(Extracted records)

☆ ☆ ☆ ☆ ☆

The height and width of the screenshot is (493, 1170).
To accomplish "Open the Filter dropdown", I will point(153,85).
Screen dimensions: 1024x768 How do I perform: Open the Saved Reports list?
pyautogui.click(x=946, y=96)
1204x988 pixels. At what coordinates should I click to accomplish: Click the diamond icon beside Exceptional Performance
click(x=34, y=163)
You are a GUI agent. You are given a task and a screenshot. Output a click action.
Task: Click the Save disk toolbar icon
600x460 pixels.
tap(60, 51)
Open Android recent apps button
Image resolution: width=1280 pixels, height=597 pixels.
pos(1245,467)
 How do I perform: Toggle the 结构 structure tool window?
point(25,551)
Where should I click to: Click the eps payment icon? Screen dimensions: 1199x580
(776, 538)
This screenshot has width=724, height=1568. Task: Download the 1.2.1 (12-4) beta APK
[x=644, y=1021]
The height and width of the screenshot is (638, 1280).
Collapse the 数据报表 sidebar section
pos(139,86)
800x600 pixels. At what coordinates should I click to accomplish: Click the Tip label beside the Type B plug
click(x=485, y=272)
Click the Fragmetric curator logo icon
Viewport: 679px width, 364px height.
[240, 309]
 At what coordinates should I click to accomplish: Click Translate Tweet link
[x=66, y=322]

☆ ☆ ☆ ☆ ☆

→ **TASK TO CARRY OUT**
Reproduce nothing but the lines from the line containing "How do I perform: Toggle" to the last line of the data, each exactly as written.

→ **WRITTEN REPLY**
 How do I perform: Toggle the 结构 structure tool window?
point(25,551)
Where should I click to: Click the eps payment icon? Screen dimensions: 1199x580
(776, 538)
This screenshot has width=724, height=1568. Task: Download the 1.2.1 (12-4) beta APK
[x=644, y=1021]
The height and width of the screenshot is (638, 1280).
Collapse the 数据报表 sidebar section
pos(139,86)
800x600 pixels. At what coordinates should I click to accomplish: Click the Tip label beside the Type B plug
click(x=485, y=272)
Click the Fragmetric curator logo icon
Viewport: 679px width, 364px height.
[240, 309]
 At what coordinates should I click to accomplish: Click Translate Tweet link
[x=66, y=322]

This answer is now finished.